ACTIVITY =
Scan the entries below and return each line that contains "page".

*** DATA SHOWN ***

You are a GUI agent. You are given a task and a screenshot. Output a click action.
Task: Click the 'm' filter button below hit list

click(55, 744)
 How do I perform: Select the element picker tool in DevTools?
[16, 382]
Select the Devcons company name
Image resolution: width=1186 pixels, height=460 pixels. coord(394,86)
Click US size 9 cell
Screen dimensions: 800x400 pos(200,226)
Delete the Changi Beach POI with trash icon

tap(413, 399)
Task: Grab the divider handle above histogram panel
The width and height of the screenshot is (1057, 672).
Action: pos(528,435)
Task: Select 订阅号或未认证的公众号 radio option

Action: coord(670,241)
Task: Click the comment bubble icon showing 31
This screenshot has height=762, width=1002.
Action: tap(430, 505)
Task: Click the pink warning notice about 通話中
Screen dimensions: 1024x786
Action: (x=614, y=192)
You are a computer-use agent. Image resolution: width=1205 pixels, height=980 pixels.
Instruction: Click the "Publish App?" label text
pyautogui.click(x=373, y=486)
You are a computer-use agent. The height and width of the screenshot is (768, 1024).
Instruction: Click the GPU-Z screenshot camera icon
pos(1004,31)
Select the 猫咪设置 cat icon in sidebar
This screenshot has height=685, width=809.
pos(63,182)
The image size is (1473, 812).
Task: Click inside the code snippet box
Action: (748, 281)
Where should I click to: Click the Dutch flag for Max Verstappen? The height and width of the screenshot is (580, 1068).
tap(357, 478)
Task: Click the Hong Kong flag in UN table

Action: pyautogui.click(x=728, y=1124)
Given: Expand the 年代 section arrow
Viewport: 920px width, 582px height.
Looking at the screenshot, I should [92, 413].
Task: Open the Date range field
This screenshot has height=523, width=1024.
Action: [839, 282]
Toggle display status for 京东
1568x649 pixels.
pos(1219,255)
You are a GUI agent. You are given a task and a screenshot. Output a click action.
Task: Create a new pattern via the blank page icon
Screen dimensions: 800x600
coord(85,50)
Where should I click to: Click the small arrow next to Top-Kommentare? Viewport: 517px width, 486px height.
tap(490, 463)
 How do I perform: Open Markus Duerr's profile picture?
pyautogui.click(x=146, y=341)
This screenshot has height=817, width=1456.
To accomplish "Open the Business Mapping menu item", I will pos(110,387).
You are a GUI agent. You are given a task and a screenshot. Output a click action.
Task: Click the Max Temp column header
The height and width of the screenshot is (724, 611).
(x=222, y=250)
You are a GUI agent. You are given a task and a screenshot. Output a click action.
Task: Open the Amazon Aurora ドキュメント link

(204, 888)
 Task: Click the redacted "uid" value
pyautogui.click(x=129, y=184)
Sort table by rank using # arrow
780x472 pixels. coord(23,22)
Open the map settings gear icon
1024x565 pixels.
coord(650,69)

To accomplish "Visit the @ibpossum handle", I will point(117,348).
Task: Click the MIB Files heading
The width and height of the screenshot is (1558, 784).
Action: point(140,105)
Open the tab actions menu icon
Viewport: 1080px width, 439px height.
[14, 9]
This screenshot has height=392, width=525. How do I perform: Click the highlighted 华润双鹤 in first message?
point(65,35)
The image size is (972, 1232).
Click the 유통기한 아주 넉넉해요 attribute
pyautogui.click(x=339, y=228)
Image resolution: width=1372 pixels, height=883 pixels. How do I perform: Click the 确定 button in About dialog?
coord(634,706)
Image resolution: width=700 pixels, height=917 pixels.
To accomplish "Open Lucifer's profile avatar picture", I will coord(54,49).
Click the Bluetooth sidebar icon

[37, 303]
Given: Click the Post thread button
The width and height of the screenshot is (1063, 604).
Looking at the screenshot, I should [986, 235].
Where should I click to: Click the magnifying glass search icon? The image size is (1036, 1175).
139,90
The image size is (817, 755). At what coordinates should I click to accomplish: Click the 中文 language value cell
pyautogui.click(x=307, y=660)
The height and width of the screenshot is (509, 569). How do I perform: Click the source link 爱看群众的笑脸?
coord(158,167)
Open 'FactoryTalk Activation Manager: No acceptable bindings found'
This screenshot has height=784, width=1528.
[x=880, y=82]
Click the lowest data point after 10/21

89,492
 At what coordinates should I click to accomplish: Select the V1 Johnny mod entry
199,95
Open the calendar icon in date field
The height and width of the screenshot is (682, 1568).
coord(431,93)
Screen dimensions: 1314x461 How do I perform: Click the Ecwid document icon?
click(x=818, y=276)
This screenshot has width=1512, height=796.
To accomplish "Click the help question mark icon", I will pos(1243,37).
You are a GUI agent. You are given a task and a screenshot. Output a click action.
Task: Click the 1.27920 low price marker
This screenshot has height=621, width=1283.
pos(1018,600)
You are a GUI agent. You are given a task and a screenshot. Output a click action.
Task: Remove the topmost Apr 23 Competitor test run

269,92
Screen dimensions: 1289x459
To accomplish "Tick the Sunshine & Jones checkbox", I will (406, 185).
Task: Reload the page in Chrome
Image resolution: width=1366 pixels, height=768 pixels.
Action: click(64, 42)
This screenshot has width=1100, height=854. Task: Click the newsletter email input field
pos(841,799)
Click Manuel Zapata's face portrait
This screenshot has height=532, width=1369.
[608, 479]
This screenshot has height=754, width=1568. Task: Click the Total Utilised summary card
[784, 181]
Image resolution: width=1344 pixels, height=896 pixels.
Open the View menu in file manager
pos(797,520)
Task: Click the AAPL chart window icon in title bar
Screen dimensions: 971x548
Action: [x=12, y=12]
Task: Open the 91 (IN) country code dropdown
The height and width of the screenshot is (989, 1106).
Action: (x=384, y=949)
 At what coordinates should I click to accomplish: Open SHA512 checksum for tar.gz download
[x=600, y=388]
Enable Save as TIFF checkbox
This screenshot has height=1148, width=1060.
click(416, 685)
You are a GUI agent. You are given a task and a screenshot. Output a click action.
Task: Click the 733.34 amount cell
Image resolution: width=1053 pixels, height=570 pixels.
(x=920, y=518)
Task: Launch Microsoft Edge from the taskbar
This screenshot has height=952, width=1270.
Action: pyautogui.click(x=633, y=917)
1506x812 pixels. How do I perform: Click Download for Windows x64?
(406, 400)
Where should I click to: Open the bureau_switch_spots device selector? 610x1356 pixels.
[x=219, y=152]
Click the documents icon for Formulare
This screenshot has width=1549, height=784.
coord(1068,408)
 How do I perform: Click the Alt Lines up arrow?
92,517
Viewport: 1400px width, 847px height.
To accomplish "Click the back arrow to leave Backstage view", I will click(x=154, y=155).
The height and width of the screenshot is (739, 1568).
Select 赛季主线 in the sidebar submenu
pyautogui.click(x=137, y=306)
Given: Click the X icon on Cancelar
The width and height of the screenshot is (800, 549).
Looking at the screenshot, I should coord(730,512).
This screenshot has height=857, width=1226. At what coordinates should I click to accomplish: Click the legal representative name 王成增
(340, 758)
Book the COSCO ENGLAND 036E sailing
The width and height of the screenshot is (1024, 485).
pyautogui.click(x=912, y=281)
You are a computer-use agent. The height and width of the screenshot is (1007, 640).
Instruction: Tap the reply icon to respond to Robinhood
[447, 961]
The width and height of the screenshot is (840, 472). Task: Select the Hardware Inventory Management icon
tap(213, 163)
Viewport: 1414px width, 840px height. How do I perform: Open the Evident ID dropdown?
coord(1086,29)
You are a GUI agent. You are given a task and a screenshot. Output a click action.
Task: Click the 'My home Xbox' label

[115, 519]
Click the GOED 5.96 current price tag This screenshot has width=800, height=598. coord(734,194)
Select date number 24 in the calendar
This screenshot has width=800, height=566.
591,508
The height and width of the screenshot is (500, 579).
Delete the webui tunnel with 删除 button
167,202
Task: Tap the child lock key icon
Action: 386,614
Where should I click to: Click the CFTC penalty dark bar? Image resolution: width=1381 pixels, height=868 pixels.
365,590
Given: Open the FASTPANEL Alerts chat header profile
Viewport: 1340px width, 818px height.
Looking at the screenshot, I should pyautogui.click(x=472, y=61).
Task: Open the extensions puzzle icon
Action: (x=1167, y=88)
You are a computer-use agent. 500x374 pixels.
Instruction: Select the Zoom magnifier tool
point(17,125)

***

RESULT FOR THIS TASK =
Task: Create a new pattern via the blank page icon
Task: Reload the page in Chrome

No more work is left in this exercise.